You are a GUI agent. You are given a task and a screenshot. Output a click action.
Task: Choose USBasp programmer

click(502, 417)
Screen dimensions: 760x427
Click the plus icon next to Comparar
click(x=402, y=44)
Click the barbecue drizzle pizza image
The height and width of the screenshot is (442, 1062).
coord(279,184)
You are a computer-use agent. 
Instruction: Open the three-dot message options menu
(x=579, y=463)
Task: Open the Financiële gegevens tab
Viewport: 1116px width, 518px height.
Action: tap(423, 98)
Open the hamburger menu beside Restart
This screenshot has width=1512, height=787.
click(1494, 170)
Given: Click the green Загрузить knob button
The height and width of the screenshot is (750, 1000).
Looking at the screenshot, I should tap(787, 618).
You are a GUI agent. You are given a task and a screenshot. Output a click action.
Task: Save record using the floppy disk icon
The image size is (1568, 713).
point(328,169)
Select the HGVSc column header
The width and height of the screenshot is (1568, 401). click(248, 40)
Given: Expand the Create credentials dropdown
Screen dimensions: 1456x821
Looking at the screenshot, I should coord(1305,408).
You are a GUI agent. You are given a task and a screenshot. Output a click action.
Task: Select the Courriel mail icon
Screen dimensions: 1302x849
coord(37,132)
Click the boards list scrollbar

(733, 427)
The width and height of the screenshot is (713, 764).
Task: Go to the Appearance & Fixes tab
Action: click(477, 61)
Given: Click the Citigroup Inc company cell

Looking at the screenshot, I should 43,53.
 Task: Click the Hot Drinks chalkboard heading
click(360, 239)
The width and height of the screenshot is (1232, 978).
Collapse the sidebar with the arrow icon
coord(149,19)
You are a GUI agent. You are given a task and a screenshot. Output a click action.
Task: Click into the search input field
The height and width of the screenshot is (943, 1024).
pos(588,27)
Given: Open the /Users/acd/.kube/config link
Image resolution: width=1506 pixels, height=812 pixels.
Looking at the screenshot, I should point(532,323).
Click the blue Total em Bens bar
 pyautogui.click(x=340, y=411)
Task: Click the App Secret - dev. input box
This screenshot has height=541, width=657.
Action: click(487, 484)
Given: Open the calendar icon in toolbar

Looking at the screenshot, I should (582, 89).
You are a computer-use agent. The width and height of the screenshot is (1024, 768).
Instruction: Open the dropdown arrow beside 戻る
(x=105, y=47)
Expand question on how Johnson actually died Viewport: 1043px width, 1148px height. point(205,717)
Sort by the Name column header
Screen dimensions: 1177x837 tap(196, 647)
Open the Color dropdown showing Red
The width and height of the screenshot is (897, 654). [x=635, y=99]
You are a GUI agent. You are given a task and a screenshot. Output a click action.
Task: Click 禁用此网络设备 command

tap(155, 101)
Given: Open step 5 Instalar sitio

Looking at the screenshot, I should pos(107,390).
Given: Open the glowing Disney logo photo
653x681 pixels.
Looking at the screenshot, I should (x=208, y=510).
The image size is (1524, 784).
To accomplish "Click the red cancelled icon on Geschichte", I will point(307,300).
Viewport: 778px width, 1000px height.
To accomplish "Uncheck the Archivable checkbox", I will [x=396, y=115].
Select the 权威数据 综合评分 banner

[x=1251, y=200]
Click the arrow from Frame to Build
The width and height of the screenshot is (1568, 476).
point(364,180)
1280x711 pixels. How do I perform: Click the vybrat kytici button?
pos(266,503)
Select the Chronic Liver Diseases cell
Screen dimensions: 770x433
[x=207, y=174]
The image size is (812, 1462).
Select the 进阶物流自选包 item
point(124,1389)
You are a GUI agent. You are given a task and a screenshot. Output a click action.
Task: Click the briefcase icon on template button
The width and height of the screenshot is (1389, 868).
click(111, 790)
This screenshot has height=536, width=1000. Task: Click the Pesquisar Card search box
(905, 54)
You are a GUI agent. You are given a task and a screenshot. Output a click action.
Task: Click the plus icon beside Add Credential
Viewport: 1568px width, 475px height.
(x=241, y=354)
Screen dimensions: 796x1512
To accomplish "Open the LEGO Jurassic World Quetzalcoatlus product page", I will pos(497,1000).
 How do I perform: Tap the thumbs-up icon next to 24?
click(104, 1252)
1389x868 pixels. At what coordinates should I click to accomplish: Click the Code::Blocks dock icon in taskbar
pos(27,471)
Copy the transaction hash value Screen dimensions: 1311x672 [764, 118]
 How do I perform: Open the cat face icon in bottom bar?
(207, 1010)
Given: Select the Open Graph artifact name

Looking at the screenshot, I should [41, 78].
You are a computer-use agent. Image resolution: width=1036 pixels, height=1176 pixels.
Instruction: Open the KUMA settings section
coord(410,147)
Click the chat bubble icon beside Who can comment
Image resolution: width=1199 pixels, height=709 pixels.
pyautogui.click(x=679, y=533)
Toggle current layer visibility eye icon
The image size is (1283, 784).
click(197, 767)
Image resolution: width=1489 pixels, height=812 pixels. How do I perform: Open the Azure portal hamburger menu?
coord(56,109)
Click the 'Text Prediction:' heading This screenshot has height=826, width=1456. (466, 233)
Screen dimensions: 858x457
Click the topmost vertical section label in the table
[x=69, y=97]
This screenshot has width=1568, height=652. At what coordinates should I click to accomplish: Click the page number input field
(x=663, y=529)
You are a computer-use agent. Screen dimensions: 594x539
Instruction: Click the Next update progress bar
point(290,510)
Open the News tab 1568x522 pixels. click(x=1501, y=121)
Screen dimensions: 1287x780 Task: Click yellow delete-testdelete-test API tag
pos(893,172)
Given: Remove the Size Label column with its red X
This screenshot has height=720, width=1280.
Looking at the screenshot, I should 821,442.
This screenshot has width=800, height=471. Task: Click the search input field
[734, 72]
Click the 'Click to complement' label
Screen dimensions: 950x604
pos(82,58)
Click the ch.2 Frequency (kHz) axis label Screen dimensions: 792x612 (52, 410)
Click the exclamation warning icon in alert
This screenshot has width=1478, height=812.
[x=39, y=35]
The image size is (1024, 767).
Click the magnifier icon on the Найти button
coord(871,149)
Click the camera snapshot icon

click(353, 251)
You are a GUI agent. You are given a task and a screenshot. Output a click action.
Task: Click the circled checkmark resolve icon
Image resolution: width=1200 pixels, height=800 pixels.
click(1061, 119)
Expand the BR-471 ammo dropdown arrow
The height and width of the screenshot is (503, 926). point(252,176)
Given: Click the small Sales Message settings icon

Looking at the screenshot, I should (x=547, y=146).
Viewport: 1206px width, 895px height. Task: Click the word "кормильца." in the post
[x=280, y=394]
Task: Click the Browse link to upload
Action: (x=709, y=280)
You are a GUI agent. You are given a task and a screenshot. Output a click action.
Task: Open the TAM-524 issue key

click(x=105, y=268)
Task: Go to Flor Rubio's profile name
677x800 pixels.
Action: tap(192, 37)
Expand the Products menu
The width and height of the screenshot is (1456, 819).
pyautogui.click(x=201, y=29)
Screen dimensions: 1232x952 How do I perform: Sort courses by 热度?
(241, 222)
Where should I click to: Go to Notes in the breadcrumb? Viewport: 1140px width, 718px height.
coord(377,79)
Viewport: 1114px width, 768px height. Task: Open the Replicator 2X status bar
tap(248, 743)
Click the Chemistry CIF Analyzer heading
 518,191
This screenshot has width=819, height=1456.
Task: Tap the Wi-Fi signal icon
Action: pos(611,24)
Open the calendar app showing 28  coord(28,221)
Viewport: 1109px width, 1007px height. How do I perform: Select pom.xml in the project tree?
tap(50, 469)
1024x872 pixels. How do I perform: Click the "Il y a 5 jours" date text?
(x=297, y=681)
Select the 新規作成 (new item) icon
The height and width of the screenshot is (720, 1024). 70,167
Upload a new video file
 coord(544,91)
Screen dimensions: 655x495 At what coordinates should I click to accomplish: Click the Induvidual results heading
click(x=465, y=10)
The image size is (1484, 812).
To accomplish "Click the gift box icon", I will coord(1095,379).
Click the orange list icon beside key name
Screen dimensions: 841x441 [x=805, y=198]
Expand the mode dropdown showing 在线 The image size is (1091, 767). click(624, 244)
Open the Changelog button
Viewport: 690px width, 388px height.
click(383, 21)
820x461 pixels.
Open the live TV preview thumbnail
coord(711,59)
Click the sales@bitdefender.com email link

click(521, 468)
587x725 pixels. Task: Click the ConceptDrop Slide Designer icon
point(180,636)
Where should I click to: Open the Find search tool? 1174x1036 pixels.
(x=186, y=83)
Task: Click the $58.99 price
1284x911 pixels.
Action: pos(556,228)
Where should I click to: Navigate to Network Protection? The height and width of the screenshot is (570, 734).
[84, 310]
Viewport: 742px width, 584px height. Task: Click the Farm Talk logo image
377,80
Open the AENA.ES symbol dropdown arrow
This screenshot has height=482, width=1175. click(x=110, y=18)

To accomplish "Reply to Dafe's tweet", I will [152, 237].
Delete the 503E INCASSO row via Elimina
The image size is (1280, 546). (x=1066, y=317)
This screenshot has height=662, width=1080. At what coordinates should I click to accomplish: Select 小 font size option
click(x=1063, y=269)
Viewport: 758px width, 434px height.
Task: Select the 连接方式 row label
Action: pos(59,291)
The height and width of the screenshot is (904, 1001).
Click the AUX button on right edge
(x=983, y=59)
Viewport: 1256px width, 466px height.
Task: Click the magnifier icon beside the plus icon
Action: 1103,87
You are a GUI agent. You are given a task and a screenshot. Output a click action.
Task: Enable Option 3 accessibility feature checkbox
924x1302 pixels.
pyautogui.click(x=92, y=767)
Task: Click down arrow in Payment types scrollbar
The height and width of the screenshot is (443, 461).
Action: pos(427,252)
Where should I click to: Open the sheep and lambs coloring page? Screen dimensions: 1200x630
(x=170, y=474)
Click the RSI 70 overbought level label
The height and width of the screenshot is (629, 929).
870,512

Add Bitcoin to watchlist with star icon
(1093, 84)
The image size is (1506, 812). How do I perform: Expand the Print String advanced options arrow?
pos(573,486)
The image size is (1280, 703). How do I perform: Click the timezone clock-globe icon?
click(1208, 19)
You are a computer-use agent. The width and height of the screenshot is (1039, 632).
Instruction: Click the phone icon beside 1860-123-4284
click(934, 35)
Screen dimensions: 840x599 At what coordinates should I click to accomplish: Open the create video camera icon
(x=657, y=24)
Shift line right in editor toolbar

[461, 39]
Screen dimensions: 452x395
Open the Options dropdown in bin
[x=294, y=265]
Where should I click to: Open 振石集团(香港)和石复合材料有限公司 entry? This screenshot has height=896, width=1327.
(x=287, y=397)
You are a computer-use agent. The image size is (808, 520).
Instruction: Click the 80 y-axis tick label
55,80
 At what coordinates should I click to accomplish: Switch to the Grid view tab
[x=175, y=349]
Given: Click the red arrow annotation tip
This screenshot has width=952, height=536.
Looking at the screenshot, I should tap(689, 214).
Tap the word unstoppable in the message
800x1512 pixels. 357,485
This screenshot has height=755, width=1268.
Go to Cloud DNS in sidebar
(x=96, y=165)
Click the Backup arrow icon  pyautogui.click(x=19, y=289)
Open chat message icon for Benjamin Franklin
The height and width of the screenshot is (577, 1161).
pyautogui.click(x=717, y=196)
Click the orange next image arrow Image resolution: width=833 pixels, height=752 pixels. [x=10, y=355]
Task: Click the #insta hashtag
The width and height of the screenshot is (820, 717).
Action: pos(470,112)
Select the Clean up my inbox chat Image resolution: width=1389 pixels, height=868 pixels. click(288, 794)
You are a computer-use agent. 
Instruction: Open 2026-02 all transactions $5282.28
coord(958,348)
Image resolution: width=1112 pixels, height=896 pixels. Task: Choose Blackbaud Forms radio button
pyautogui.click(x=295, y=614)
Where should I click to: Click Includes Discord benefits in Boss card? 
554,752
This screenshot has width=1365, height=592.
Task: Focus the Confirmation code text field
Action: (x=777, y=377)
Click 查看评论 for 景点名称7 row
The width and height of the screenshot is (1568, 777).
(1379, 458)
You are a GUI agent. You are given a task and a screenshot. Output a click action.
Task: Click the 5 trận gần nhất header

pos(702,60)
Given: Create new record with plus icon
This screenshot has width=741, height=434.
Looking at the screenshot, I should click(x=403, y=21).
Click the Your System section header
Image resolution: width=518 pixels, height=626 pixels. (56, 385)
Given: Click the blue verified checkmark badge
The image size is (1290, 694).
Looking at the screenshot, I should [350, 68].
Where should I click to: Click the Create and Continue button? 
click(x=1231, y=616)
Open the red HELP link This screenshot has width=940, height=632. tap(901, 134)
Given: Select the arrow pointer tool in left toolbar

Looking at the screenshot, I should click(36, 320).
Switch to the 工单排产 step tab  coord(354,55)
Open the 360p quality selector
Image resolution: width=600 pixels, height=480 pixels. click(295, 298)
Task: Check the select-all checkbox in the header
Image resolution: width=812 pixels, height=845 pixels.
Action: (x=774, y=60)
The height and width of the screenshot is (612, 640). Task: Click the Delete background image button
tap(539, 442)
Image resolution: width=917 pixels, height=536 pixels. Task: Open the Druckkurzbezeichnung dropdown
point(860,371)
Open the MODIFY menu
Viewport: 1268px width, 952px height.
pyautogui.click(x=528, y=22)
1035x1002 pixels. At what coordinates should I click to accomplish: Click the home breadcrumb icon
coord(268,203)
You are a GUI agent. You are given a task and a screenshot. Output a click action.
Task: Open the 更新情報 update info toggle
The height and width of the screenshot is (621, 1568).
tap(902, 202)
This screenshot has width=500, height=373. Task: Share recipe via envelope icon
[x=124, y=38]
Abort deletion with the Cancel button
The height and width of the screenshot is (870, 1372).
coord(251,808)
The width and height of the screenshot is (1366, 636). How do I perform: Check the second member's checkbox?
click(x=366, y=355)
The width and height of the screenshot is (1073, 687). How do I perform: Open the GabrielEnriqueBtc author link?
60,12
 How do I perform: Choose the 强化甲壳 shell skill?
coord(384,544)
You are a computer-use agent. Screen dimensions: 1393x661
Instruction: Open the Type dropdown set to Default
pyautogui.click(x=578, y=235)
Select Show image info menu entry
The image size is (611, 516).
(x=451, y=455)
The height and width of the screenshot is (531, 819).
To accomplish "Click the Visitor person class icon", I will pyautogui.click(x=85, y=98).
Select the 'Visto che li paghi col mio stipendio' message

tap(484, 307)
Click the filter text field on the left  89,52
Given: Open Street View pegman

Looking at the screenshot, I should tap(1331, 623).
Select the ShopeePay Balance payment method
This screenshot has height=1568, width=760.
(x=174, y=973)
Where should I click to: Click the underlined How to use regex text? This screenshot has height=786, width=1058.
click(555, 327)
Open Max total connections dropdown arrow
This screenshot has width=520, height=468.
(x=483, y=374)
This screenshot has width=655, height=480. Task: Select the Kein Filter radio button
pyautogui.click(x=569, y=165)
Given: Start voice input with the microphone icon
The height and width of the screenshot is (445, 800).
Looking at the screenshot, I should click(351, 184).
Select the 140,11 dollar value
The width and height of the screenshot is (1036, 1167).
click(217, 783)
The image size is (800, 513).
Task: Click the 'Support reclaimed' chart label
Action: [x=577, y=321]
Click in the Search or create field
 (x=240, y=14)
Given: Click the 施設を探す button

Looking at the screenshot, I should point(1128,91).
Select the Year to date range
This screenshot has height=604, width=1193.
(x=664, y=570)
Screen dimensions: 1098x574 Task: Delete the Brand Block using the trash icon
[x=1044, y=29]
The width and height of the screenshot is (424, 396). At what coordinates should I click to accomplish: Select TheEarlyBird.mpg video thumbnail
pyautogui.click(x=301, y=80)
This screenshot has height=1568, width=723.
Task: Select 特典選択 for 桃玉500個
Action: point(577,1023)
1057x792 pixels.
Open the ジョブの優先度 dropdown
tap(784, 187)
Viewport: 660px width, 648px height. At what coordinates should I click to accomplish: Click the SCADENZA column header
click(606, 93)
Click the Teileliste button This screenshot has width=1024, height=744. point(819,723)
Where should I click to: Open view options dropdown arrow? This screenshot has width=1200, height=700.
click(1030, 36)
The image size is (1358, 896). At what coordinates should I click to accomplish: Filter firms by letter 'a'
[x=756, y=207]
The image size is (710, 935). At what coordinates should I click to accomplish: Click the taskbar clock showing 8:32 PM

----

Exercise instructions ▸ Filter the records above for the string "value" and copy each matching line.

Response box ▸
Copy the transaction hash value Screen dimensions: 1311x672 [764, 118]
Select the 140,11 dollar value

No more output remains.